## TASK DIRECTIONS
Below are the lines to check; count those holding the string "Open" and give only the number.
[SUPPLIED ENTRIES]
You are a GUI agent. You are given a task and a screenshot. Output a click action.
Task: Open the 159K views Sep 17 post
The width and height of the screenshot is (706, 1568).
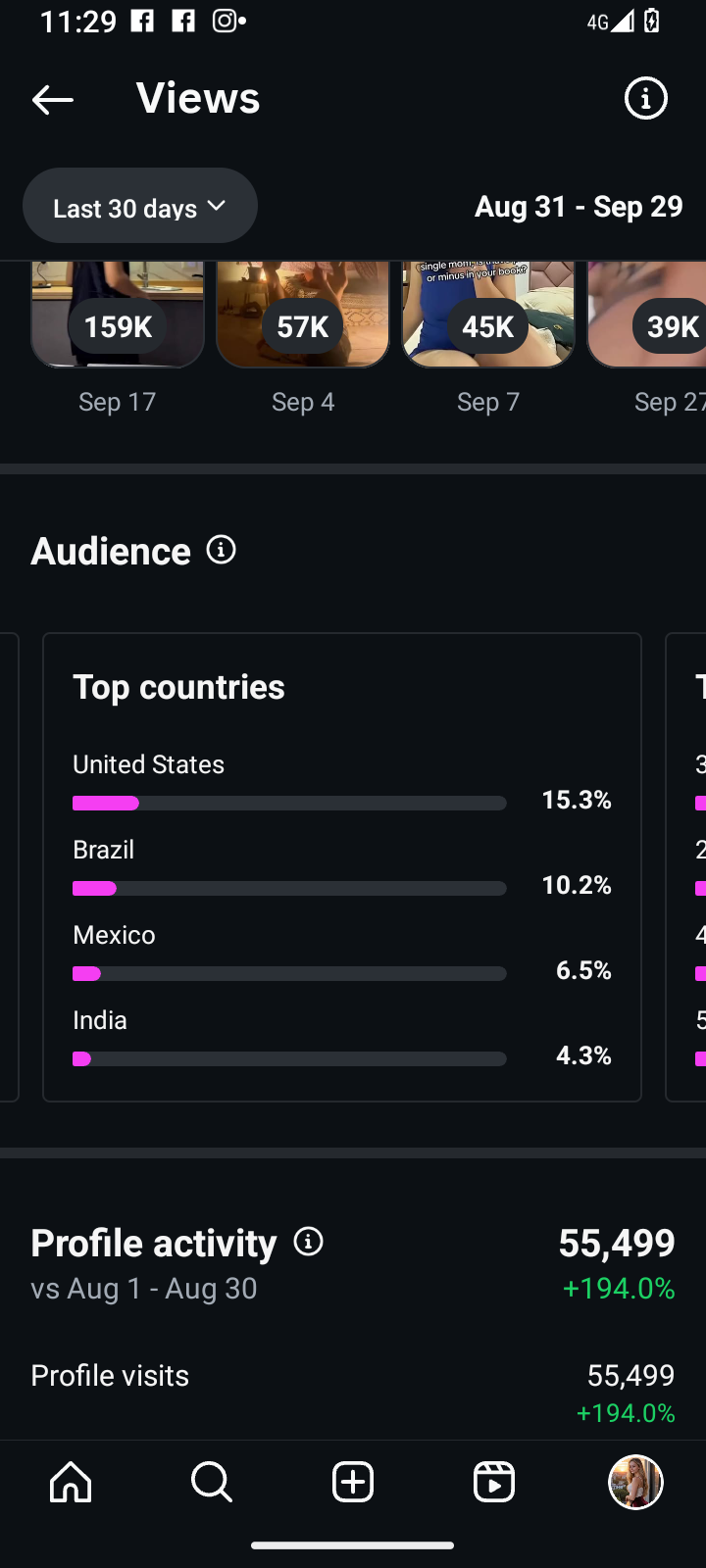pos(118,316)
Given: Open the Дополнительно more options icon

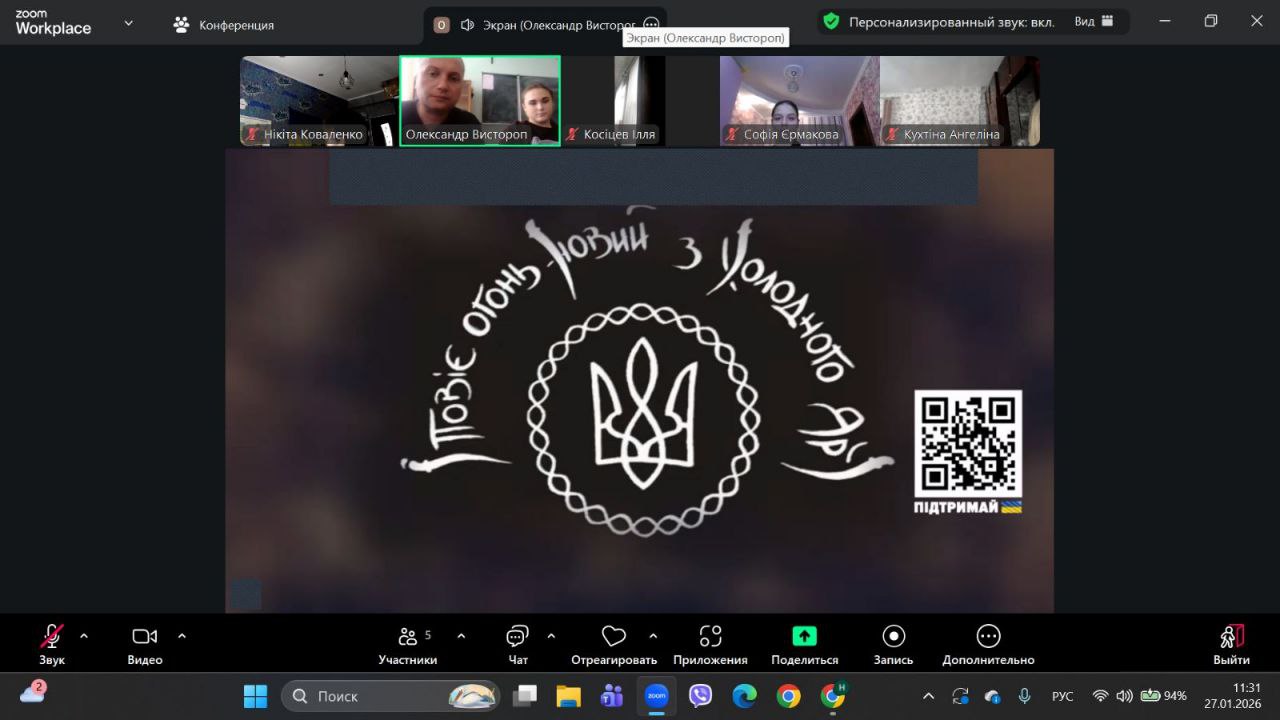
[/SUPPLIED ENTRIES]
## ANSWER AREA
2